Koné Bakary a perdu sa femme, Fatoumata Bamba, décédée à l’hôpital sur l’île italienne de Lampedusa. Les deux Ivoiriens avaient quitté la Tunisie ensemble pour espérer rejoindre l’Europe. Aujourd’hui, Koné se retrouve seul, en Italie.

Koné Bakary et sa femme Fatoumata Bamba étaient arrivés à Lampedusa le matin du 18 février. Le couple venait de traverser la mer Méditerranée depuis la ville tunisienne de Sfax, à bord d’une petite embarcation, aux cotés d’une vingtaine de migrants d’Afrique subsaharienne.

Fatoumata Bamba, 25 ans, décèdera le jour même, dans un hôpital de l’île italienne. Son cercueil a été transporté de Lampedusa vers un village du sud de la Sicile, près d’Agrigente.

C’est là qu’InfoMigrants a rencontré Koné Bakary, 29 ans. Assis sur une chaise, il a le regard perdu dans le vide. Au bout de quelques minutes, il finit par trouver la force de raconter les circonstances de ce drame.

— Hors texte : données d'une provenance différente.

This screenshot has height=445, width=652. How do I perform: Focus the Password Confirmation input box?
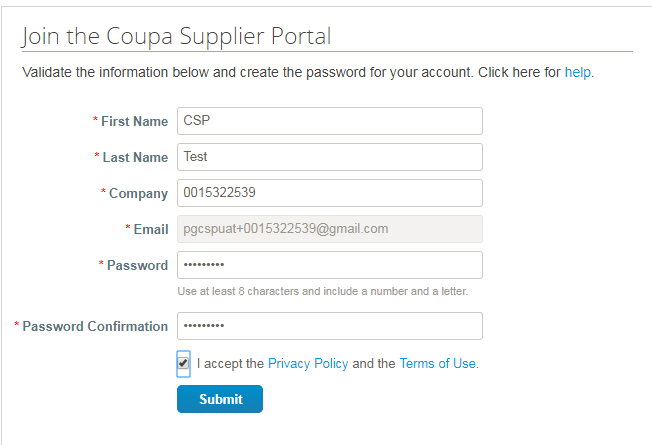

Koné Bakary | Photo : Alessandro Puglia
Koné Bakary | Photo : Alessandro Puglia


Manque d'oxygène

"Elle est morte par manque d'oxygène, elle était asthmatique", explique Koné Bakary. "Lorsque nous sommes arrivés à Lampedusa, ma femme a eu des problèmes d'asthme. J'ai essayé de l'aider, puis la police a appelé l'ambulance pour l’emmener à la clinique de Lampedusa. Lorsqu'elle est arrivée, les médecins lui ont dit qu'elle avait seulement besoin de se reposer."

Ce jour-là, dans le centre d’accueil pour migrants, plus de 3 600 personnes sont rassemblées dans un espace prévu pour 400. "Les gens dormaient dehors sans couverture, il n'y avait pas assez de nourriture pour tout le monde, les conditions sanitaires étaient terribles", soulignent les migrants présents sur place dans les témoignages recueillis au centre par l'association italienne ASGI, qui assure notamment du conseil juridique pour les migrants.

Le jeune homme se souvient des enfants en pleurs pendant qu'il tentait de soigner sa femme : "Ils pleuraient et pleuraient et personne ne les aidait".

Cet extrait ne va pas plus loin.